Now Joshua was clothed with {e} filthy garments, and stood before the angel.

(e) With regard to the glorious garments and precious stones that the priests wore before the captivity: and by this contemptible state the Prophet signifies, that these small beginnings would be made excellent when Christ will make the full restitution of his Church.

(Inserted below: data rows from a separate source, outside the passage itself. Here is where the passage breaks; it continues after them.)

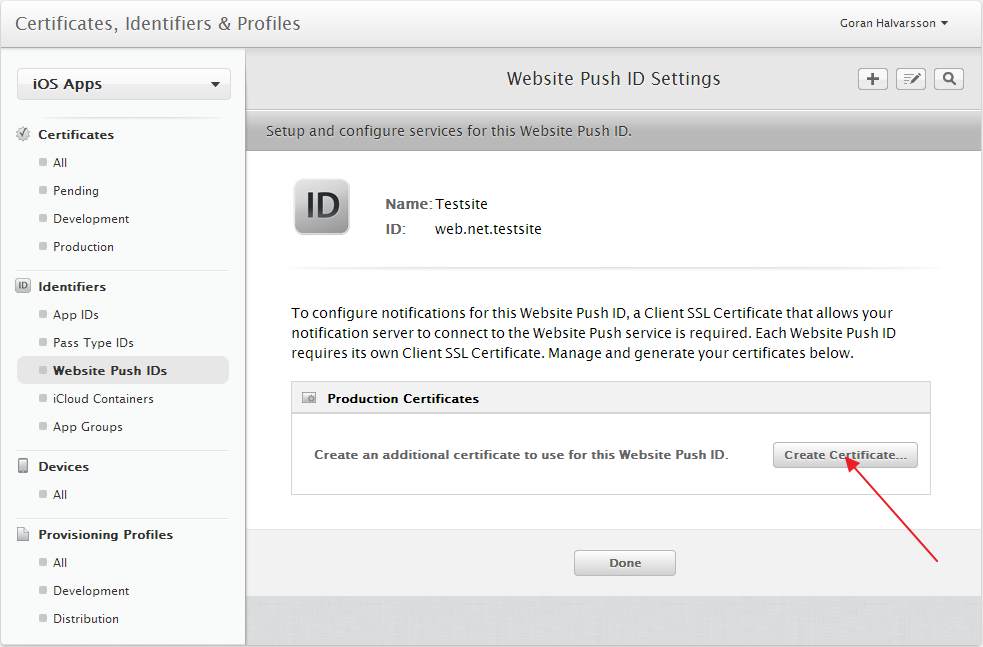
Task: Open the iOS Apps dropdown
Action: tap(123, 84)
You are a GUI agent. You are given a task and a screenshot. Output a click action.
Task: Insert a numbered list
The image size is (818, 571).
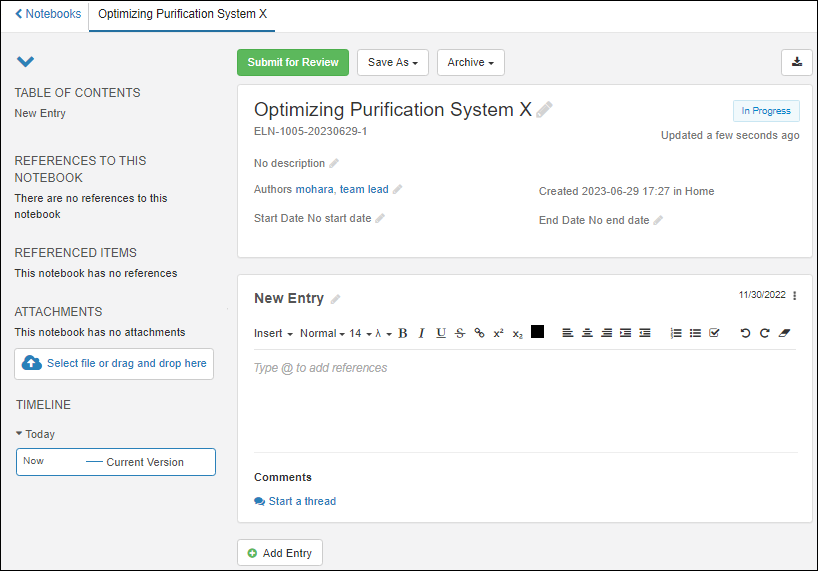676,333
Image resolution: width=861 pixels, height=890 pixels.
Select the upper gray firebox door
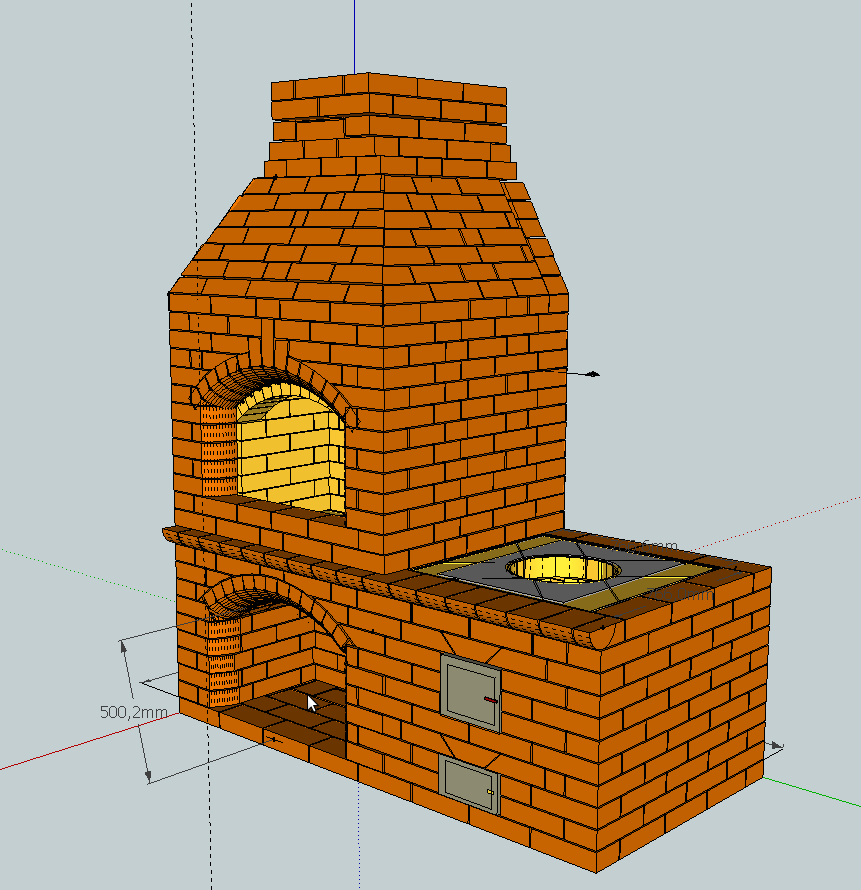pyautogui.click(x=467, y=691)
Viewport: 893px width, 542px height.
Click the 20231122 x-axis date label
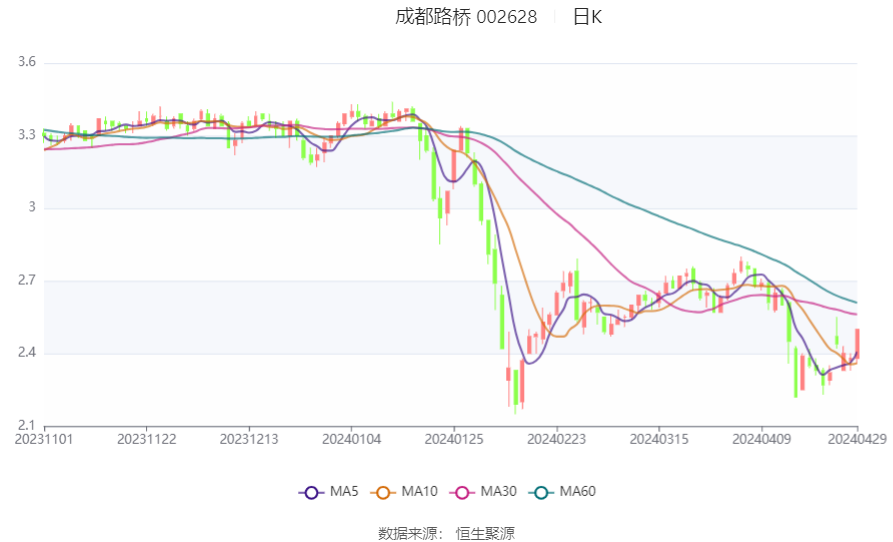[x=147, y=439]
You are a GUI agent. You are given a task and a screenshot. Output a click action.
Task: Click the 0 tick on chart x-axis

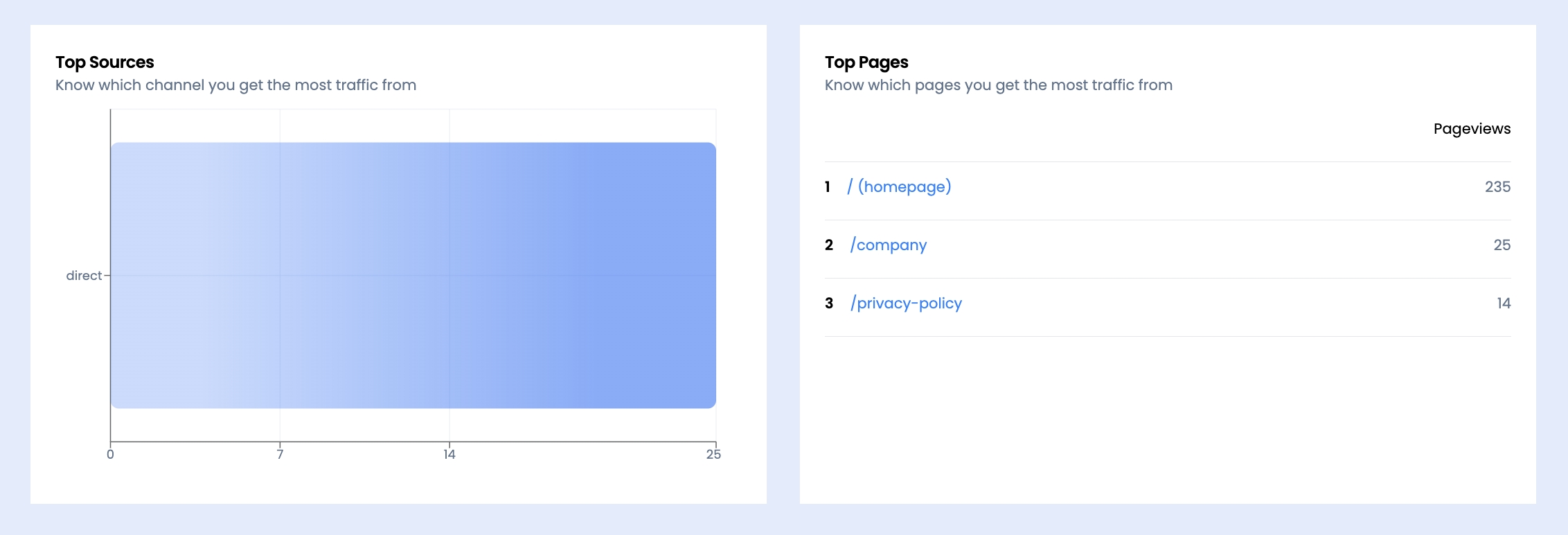pyautogui.click(x=110, y=455)

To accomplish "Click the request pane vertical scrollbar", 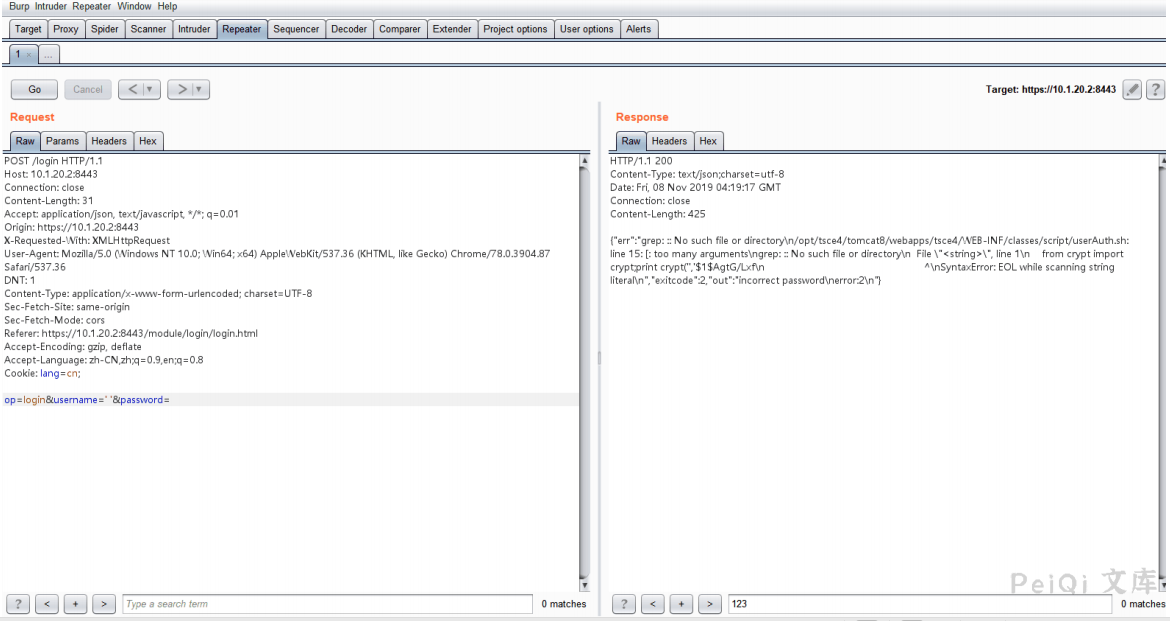I will [x=585, y=370].
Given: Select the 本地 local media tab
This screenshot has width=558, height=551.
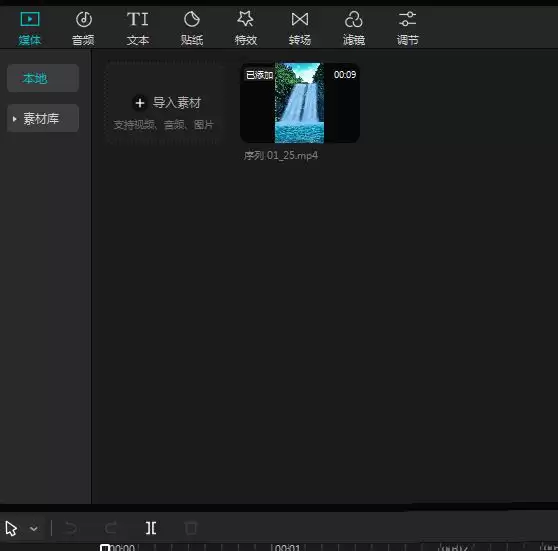Looking at the screenshot, I should click(x=43, y=78).
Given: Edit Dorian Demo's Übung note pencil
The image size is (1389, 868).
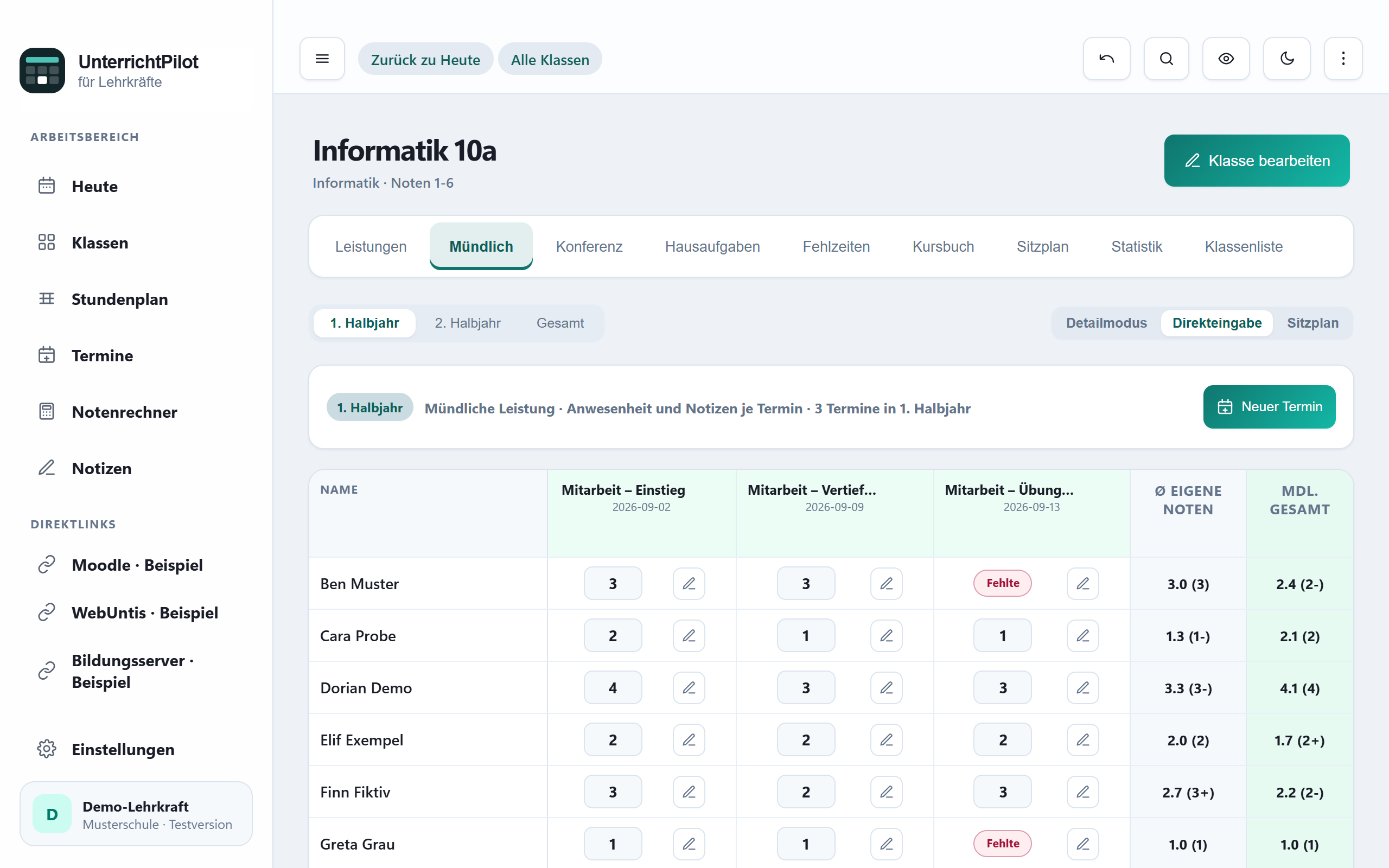Looking at the screenshot, I should [1082, 688].
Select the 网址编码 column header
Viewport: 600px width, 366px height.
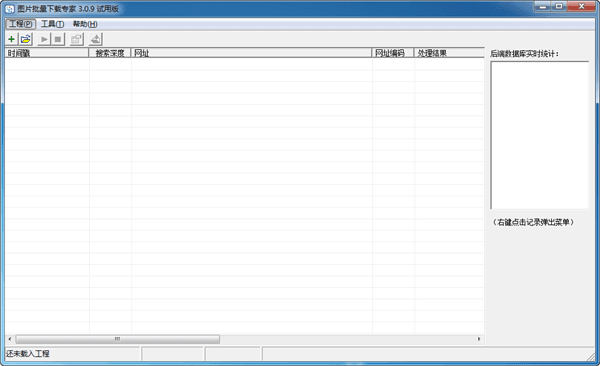pos(393,53)
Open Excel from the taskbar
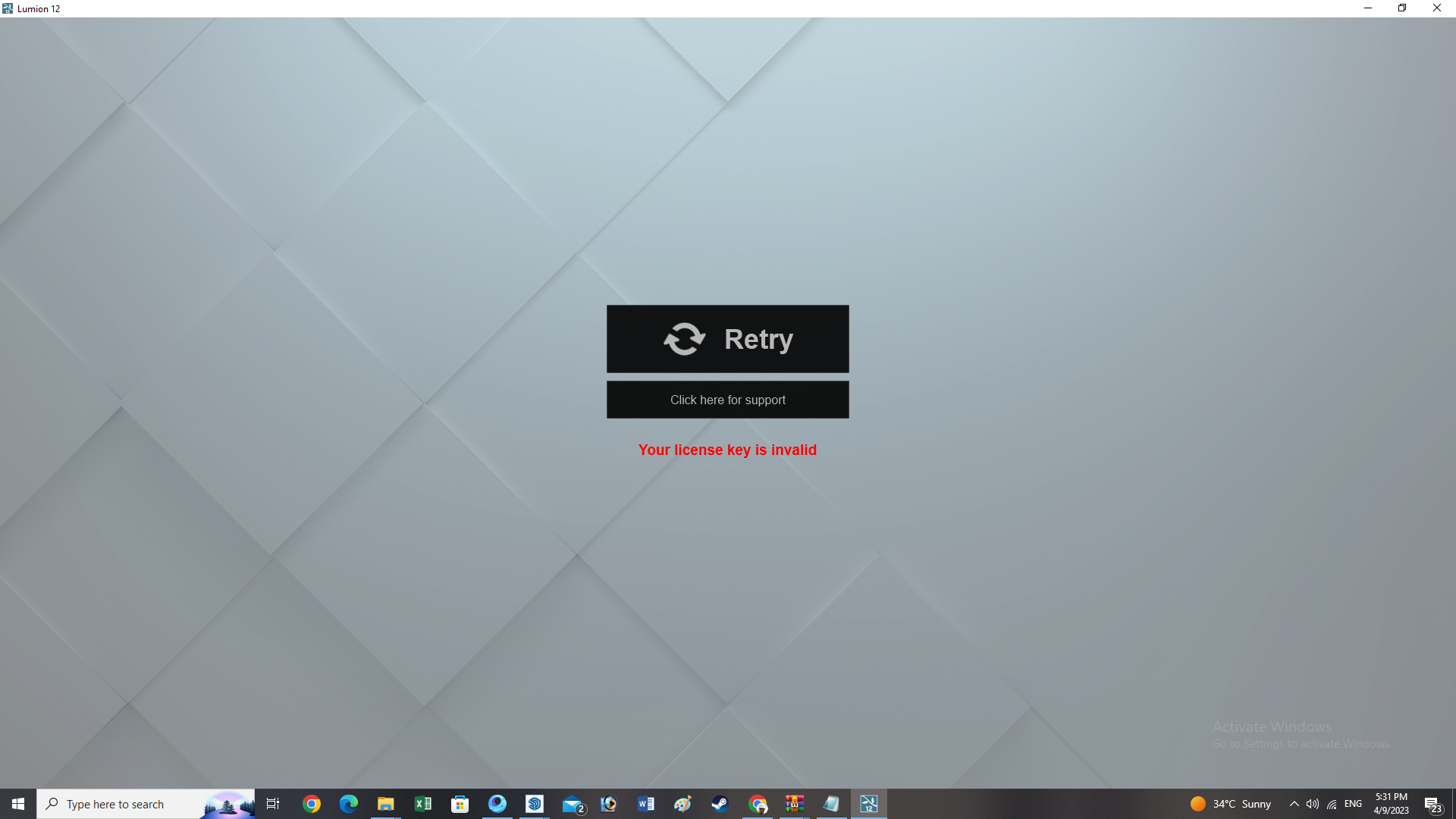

EXEGETICAL (ORIGINAL LANGUAGES)
3. filthy garments] There is no allusion to the Roman custom of accused persons wearing sordid attire at their trials (reus sordidatus, Liv. ii. 54, vi. 20). Nor is there any ground for the idea that “an accusation had been lodged against” Joshua “in the Persian Court;” and that “the splendid attire of the High Priest, studded with jewels, had been detained at Babylon, or, at least, could not be worn without the special permission of the king; and until the accusations had been cleared away this became still more impossible” (Stanley, after Ewald, Jewish Church, iii. 103). The promise of the vision is not that “the soiled and worn clothing of the suffering exile shall be replaced, by the old magnificence of Aaron and of Zadok;” but that in accordance with the constant imagery of Holy Scripture and with the express statement of Zechariah 3:4, “I have caused thine iniquity to pass from thee,” the guilt and pollution of sin shall be replaced by spotless purity and holiness (Leviticus 16:4; Isaiah 64:6; Revelation 7:14; Revelation 19:8).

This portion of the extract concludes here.